England vs Argentina at Mercedes-Benz Stadium (Atlanta) — 12pm PT, 3pm ET, 8pm BST


How long will the World Cup final half-time show last?

At the Club World Cup final at MetLife Stadium 12 months ago, there was more than a little scepticism in the press box surrounding the much-hyped — and in some quarters much-dreaded — half-time show.

Would this Super Bowl-inspired show really be over quickly enough to allow the game to resume after the 15-minute break stated in the laws of the game? FIFA officials insisted it would, saying that, because the show would take place on an elevated platform, there would be no time lost setting it up on the pitch and later dismantling it.

Well, the half-time show came in within 15 minutes. But the entire half-time interval lasted a massive 24 minutes, not least because the whole thing was arranged with a television audience in mind, which meant there were commercial breaks before and after it. The match had kicked off eight minutes late too, so long did the pre-match formalities drag on. With hydration breaks, VAR checks and stoppage time on top of that, what is in theory a 90-minute game concluded two hours and 13 minutes after its scheduled kick-off time.

Performers on a colourful stage during J Balvin's half-time show at the Club World Cup final

J Balvin’s half-time show at the Club World Cup final took place high up in the stands. The World Cup final half-time show will be on the pitch (Roger Wimmer/ISI Photos/ISI Photos via Getty Images)

So when FIFA announced last month that this Sunday’s World Cup final would include a half-time show, there was that same scepticism around its claim that the show (starring Madonna, Justin Bieber, Shakira, BTS and others) would last 11 minutes.

Maybe it will. But that’s just the show. And this time, it’s taking place on the pitch, which means a stage will need to be erected before and after. People at FIFA are now indicating they are working towards something like a 20-minute half-time break. Some media outlets are reporting the belief among broadcasters that it will end up closer to half an hour.

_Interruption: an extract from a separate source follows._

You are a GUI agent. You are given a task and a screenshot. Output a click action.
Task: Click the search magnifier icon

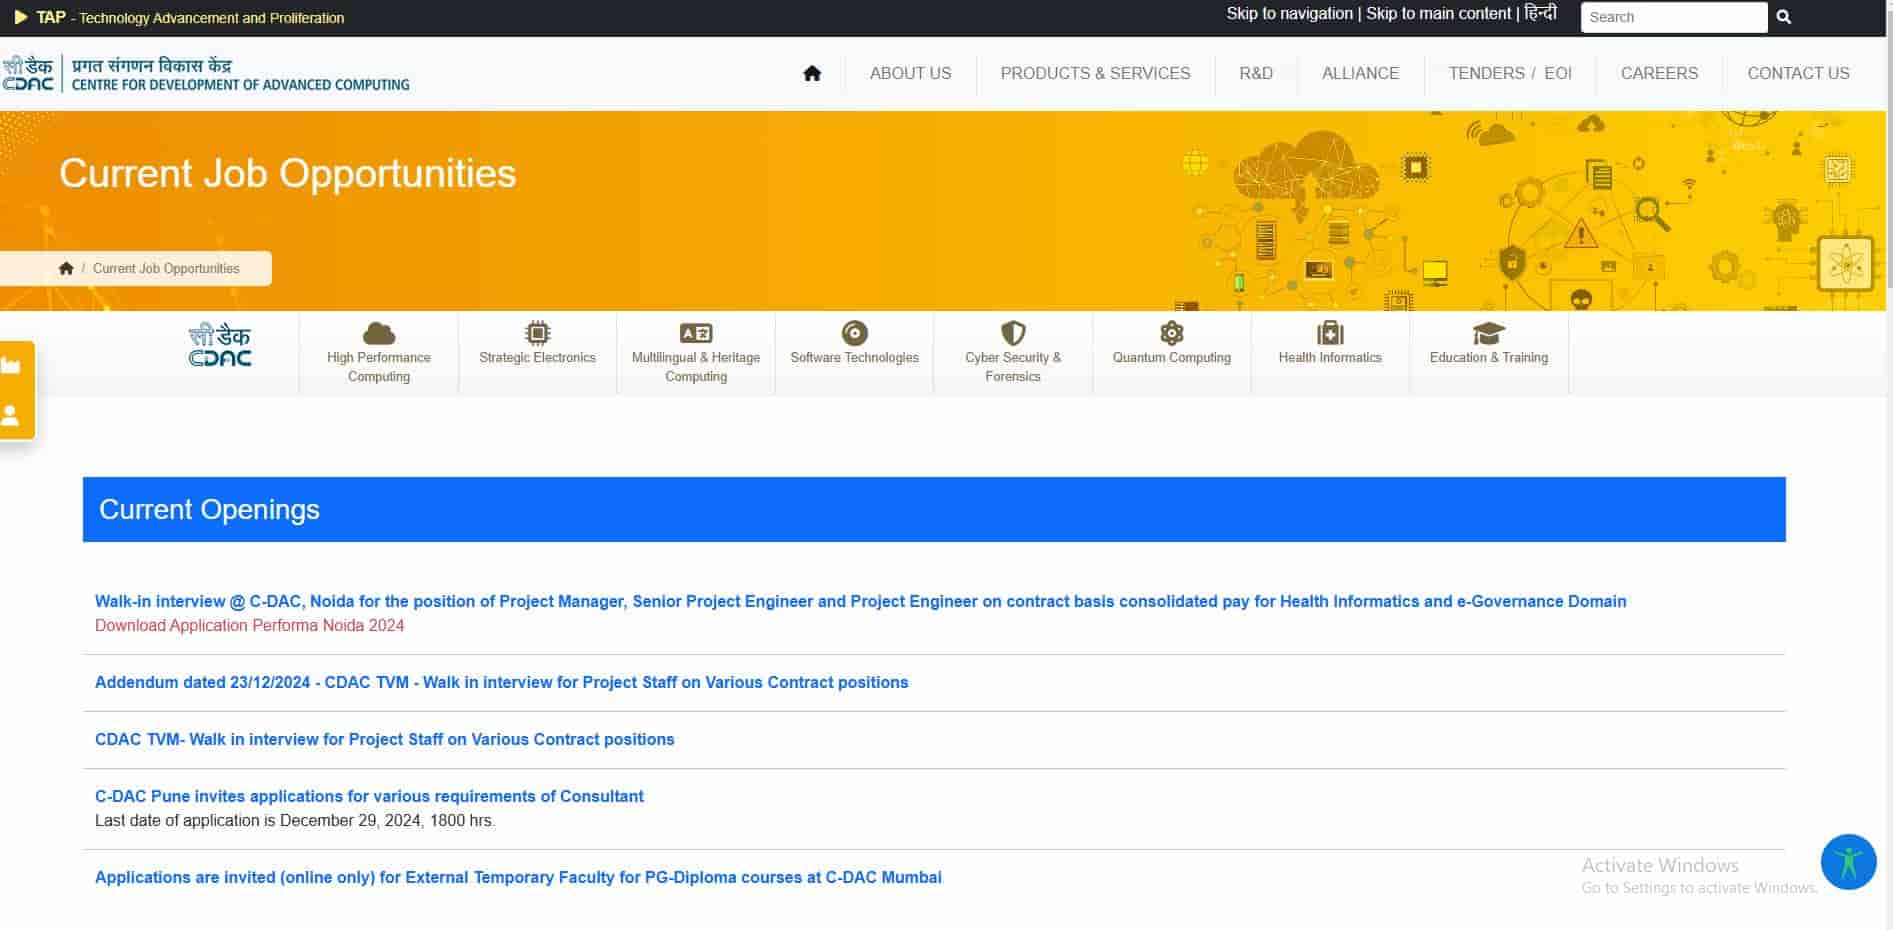(1783, 17)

One obvious question here is whether such an extended half-time break increases the threat of injury, with muscles at risk of tightening during the interval.

FIFPro, the world football players’ union, is a frequent critic of FIFA’s commercially-driven decisions, but it said last year that there was a medical case for extending half-time breaks to 20 minutes when playing in extreme temperatures.

But FIFPro also argued during last year’s Club World Cup that hydration breaks should not take place in every game — not when playing in air-conditioned stadiums and not when the temperature is less than 28 degrees Celsius (82.4 F) — and should not exceed two minutes. It argued for shorter breaks, more often and very different to the TV-friendly three-minute breaks FIFA settled on.

Football is being transformed in front of our eyes, from a game of two halves into what, at this World Cup, has effectively become a game of four quarters.

The one thing FIFA can cite, to counter the “quarters” accusation, is the fact that the clock keeps running during that three-minute hydration.

But that is an absurdity, an insult to fans’ intelligence, as if to say: “You might think we’ve done that, but look, the clock is still running.”

The clock will be running on Sunday, that’s for sure.